### What is asked
**1.** Quote the passage of the history log word for word, beginning at the words "History log of" and stopping after the words "ClockedObject wasn't needed.".
**2.** In the history log, who reviewed the change titled "mem: Minimize the use of MemObject."?

### Text excerpt
History log of /gem5/src/gpu-compute/compute_unit.cc
Revision Date Author Comments
# 13892:0182a0601f66 22-Apr-2019 Gabe Black <gabeblack@google.com>

mem: Minimize the use of MemObject.

MemObject doesn't provide anything beyond its base ClockedObject any
more, so this change removes it from most inheritance hierarchies.
Occasionally MemObject is replaced with SimObject when I was fairly
confident that the extra functionality of ClockedObject wasn't needed.

Change-Id: Ic014ab61e56402e62548e8c831eb16e26523fdce
Reviewed-on: https://gem5-review.googlesource.com/c/public/gem5/+/18289
Tested-by: kokoro <noreply+kokoro@google.com>
Reviewed-by: Anthony Gutierrez <anthony.gutierrez@amd.com>
Maintainer: Gabe Black <gabeblack@google.com>


# 12799:b230ebe2f641 25-Jun-2018 Alexandru Dutu <alexandru.dutu@amd.com>

gpu-compute: Remove unneeded Request::setVirt call

This sets the members of a Request object to the values they
already hold, except the atomicOpFunctor which is set to
nullptr. This call introduces a bug for atomics and is not
useful for non-atomic requests. This changeset is also
adding the wave PC and instruction sequence number to the
Request object.

### Stored records
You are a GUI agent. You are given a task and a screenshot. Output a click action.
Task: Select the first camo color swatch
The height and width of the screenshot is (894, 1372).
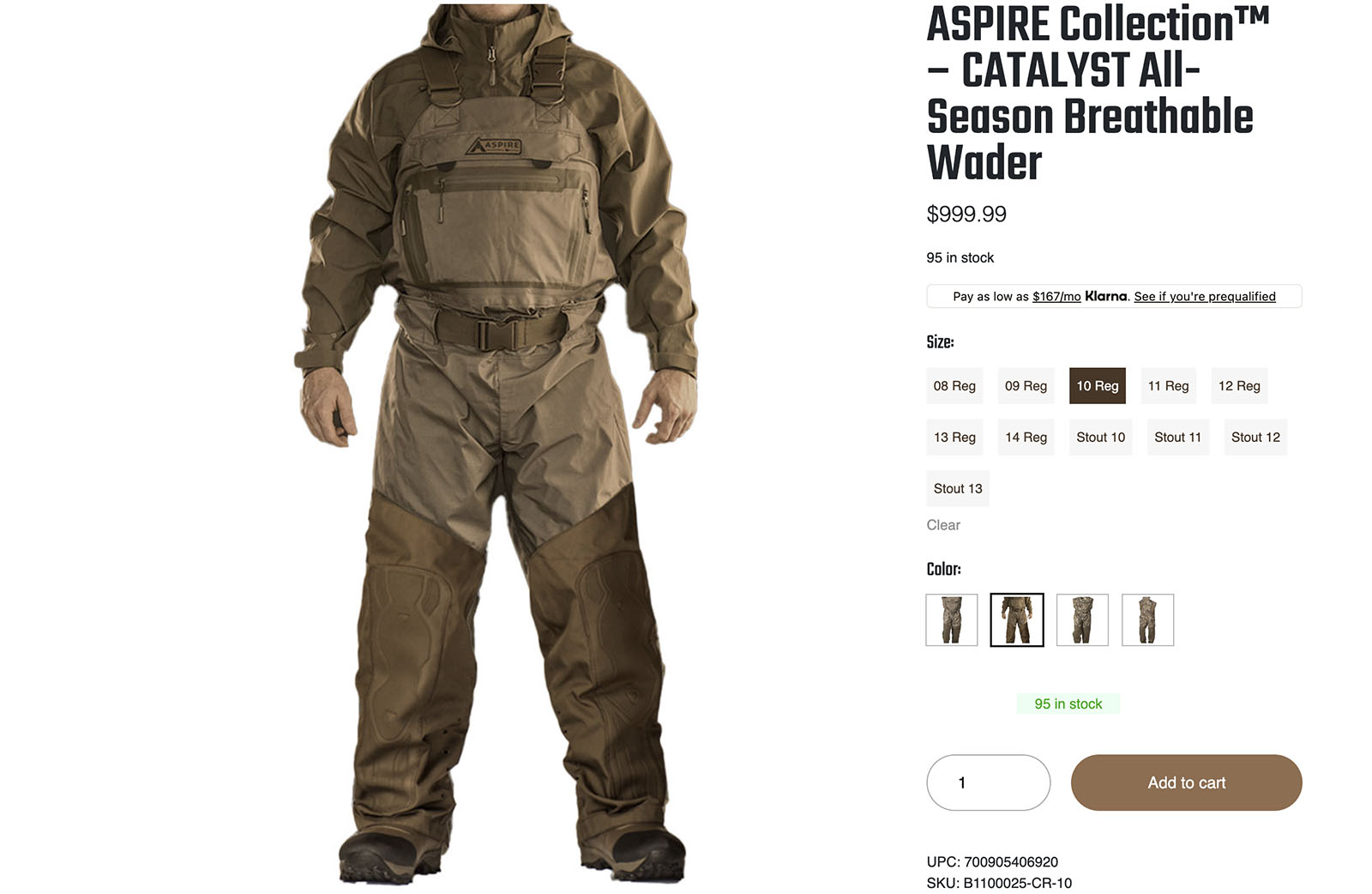pyautogui.click(x=952, y=619)
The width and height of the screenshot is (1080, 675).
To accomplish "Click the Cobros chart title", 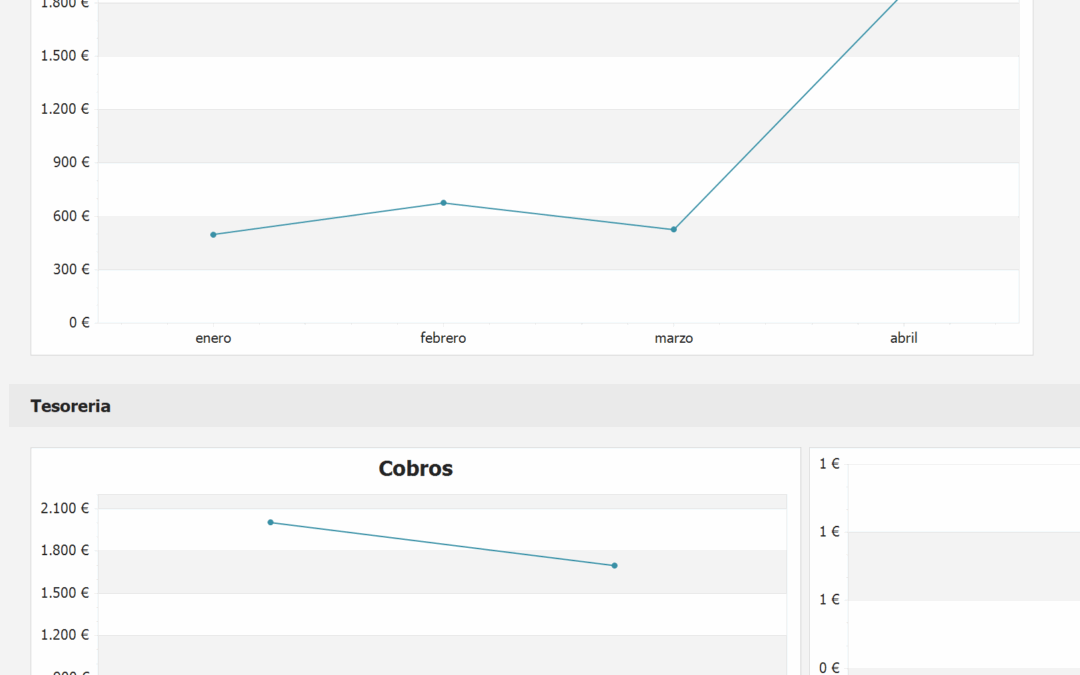I will point(415,468).
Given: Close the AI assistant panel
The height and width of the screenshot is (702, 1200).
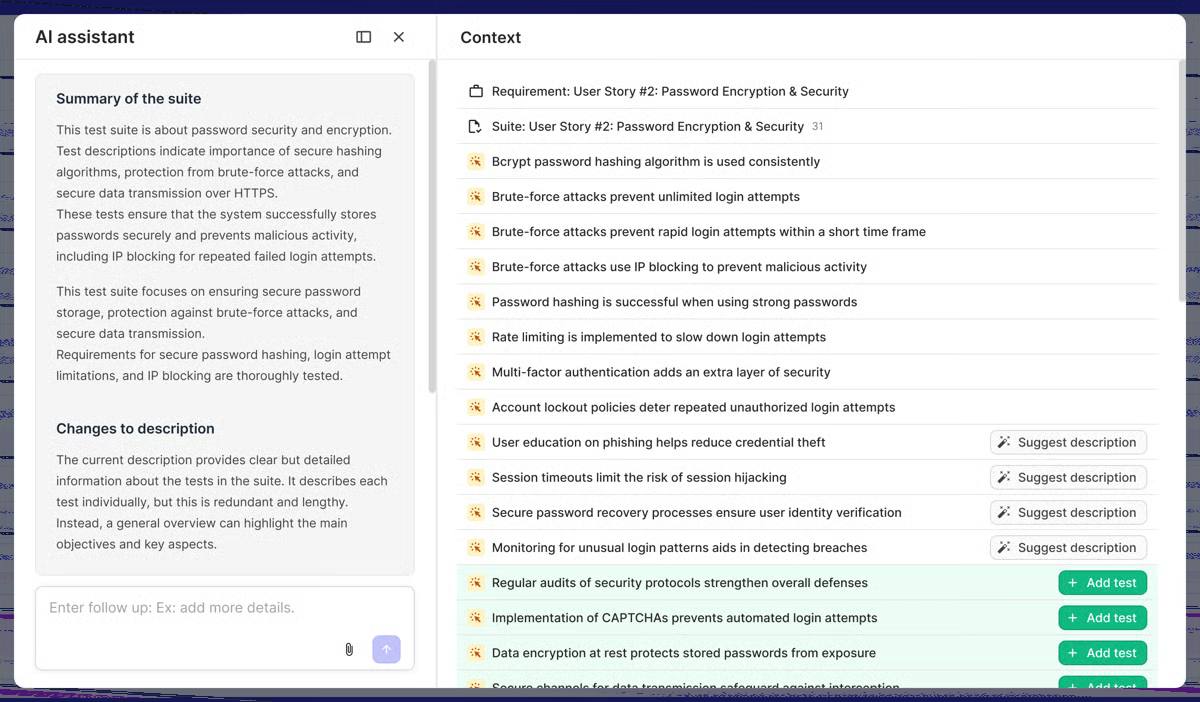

### Solutions for each task
**1.**
History log of /gem5/src/gpu-compute/compute_unit.cc
Revision Date Author Comments
# 13892:0182a0601f66 22-Apr-2019 Gabe Black <gabeblack@google.com>

mem: Minimize the use of MemObject.

MemObject doesn't provide anything beyond its base ClockedObject any
more, so this change removes it from most inheritance hierarchies.
Occasionally MemObject is replaced with SimObject when I was fairly
confident that the extra functionality of ClockedObject wasn't needed.

**2.** Anthony Gutierrez